Directions for this task. Copy the records word for word, starting from the very beginning and ending with the line that contains "The image size is (564, 648).".

** Information supplied follows **

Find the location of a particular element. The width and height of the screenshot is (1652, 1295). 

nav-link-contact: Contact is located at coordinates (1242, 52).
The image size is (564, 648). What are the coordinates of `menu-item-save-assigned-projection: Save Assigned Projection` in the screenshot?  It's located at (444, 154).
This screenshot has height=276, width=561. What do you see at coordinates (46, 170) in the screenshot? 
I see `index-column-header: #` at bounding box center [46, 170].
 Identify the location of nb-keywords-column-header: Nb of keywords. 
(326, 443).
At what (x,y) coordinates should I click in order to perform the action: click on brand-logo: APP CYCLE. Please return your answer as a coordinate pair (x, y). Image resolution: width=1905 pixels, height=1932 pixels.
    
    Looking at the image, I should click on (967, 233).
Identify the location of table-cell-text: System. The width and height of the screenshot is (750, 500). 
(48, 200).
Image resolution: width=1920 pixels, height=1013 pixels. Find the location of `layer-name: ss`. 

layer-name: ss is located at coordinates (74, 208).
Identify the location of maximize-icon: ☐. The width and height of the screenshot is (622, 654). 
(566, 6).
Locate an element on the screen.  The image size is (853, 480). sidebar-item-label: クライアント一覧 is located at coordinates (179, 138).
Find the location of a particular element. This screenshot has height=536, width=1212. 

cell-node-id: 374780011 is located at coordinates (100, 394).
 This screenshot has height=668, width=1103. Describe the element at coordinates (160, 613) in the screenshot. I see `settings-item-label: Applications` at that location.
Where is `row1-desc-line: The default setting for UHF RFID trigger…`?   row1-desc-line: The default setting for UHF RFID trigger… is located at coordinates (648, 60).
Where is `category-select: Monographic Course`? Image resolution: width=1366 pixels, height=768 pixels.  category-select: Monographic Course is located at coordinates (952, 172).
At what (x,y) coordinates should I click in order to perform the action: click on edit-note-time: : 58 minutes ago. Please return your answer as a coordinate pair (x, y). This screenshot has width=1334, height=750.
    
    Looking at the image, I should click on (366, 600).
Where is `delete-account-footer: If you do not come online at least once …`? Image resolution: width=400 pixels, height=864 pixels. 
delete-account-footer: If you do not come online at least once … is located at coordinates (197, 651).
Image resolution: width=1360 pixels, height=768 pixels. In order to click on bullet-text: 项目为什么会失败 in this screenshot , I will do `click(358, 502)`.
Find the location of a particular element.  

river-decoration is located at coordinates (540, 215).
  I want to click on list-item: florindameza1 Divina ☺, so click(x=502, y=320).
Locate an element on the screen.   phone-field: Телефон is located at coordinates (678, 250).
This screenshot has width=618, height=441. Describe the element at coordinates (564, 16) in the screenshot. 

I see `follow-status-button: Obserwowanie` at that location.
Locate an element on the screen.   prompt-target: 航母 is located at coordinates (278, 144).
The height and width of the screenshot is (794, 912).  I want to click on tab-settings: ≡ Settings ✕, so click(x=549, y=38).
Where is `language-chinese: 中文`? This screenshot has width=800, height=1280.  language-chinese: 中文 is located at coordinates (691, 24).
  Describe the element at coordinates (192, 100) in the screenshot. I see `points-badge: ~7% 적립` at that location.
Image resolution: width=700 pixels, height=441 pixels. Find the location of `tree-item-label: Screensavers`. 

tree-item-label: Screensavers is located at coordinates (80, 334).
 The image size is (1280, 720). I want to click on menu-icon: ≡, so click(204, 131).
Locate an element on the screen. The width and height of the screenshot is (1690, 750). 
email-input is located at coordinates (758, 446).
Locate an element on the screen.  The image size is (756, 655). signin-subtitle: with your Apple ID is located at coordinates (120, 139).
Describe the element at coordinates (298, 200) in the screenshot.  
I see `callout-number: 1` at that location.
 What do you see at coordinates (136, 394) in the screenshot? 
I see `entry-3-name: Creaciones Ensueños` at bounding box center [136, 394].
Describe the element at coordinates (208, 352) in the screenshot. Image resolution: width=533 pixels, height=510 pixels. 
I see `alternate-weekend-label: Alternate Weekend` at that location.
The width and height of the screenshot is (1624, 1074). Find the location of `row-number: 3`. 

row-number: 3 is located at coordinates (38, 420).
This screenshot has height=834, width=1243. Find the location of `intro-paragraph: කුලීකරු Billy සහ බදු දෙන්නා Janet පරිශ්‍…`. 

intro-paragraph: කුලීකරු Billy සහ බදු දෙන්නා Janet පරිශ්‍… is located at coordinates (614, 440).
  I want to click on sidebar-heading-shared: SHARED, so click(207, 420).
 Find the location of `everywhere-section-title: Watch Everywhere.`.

** End of Information supplied **

Written response.
Find the location of a particular element. The width and height of the screenshot is (1652, 1295). 

nav-link-contact: Contact is located at coordinates (1242, 52).
The image size is (564, 648). What are the coordinates of `menu-item-save-assigned-projection: Save Assigned Projection` in the screenshot?  It's located at (444, 154).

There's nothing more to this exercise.